Я кивнул маме, с которой однажды познакомился в гостях у Коры. Она кивнула в ответ.

— Вы вдвоем гуляете? — спросила Кора.

— Нет, Ванья спит вон там, — ответила Линда.

— Присядете к нам?

— Э-э, — протянула Линда. — Разве что на полминутки.

— Тогда я потом сама к вам подойду посмотреть на вашу девочку. Можно? — спросила Кора.

— Разумеется, — сказала Линда и пошла к прилавку; мы встали в конец очереди.

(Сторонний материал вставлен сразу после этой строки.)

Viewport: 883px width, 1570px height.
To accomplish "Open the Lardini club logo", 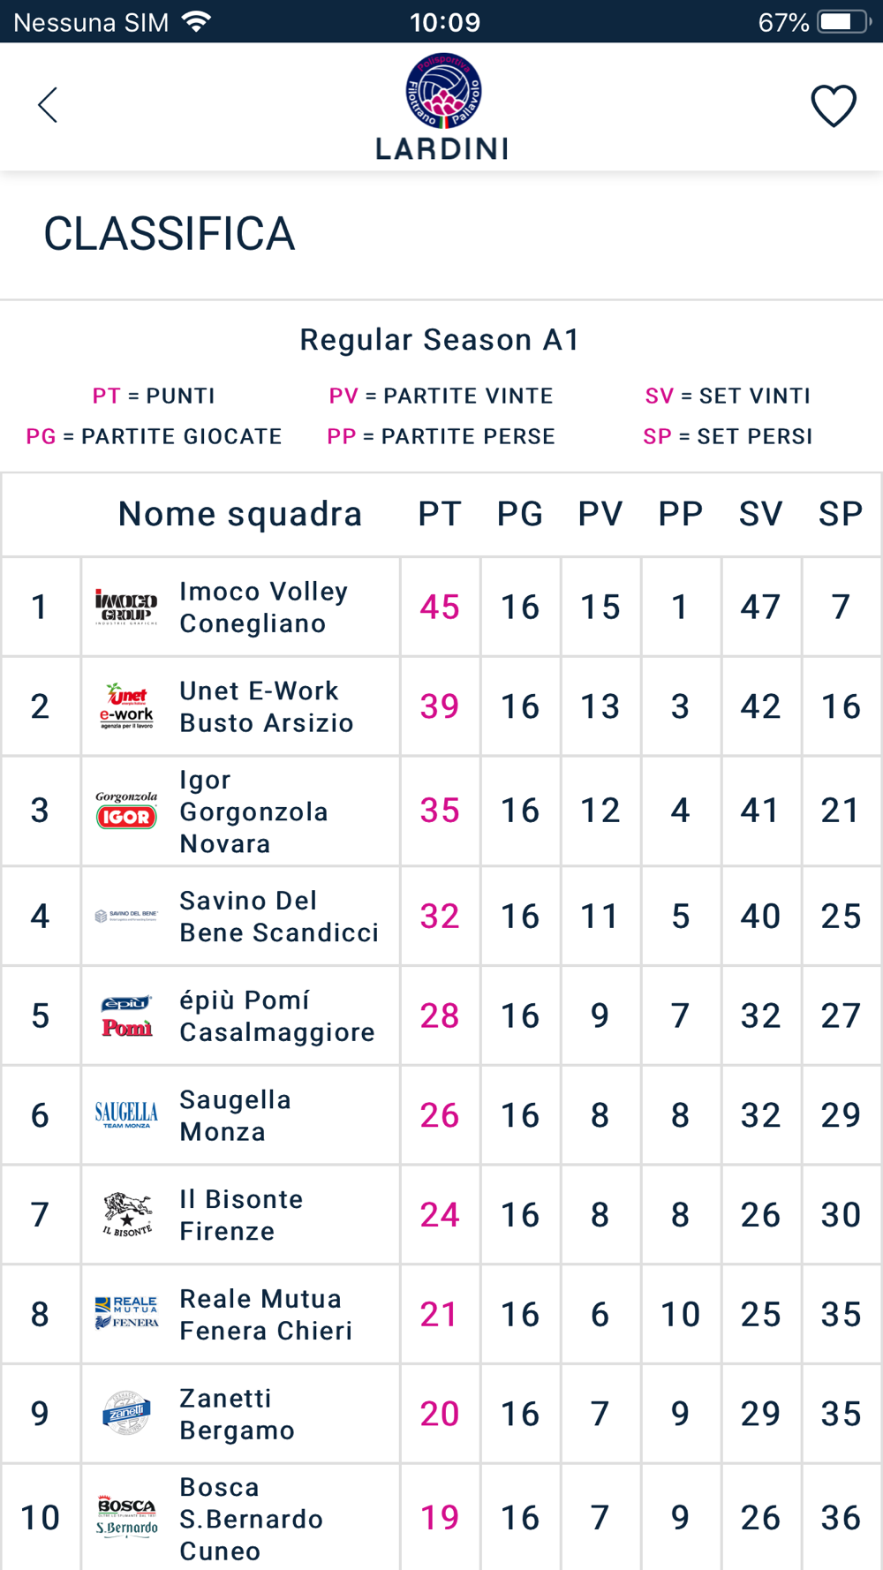I will tap(442, 107).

Кора была первой подругой Линды, с которой она меня познакомила. Она обожала Норвегию и все норвежское, прожила там несколько лет и, напившись, иногда переходила на норвежский. Она единственная из всех встреченных мною шведов понимала, сколь велики различия между нашими странами, и поняла это единственно возможным способом — ощутив телесно, как в Норвегии люди постоянно сталкиваются на улице, в магазинах и общественном транспорте. Как люди в Норвегии постоянно вступают в беседы с окружающими, в магазинах, очередях и такси. У нее глаза вылезли из орбит, когда она почитала норвежские газеты и увидела, как у нас происходят дебаты. «Они ругаются! — сообщала она с восторгом. — Прут вперед! Ничего не боятся! Не только говорят все, что вздумается, такие вещи, которые ни один швед не скажет публично, так еще ругаются и огрызаются по ходу спора! Как подумаешь про них, и дышится легче!» Благодаря такой ее позиции с Корой общаться было легче, чем с другими друзьями Линды, мастерами хорошо натренированной и отточенной приветливости, уже не говоря о людях в коворкинге, к которым я попал благодаря Коре. Эти были милы и дружелюбны, много раз приглашали меня на ланч, я столько же раз отказывался, но дважды принял приглашение. В первый раз застольная дискуссия вертелась вокруг предстоявшего вторжения в Ирак и более привычного застарелого палестино-израильского конфликта. Ну как дискуссия — скорее светский треп, как о еде или погоде. На следующий день я встретил Кору, и она сказала, что ее подруга в таком бешенстве, что отказалась от места в нашем коворкинге. Оказывается, она страшно разозлилась, что обмен мнениями об отношениях между Израилем и Палестиной достиг у нас такого градуса, и в ту же секунду расторгла аренду. Действительно, на следующий день ее место оказалось свободно. Но я же там был! И ничего такого не увидел: ни агрессивности, ни раздражения, ничего. Исключительно дружелюбные голоса и задранные цыплячьи локти, которые хлопочут с ножом и вилкой. Это Швеция и шведы, они такие.

Но в тот день Кора тоже страшно возмущалась по другому поводу. Я рассказал ей, что Гейр две недели назад уехал в Ирак писать книгу о войне. Кора назвала его эгоистичным самовлюбленным идиотом. Политикой она не интересовалась, поэтому меня озадачила столь бурная ее реакция. У нее стояли слезы в глазах, когда она его костерила. Неужели у нее такая сильная эмпатия?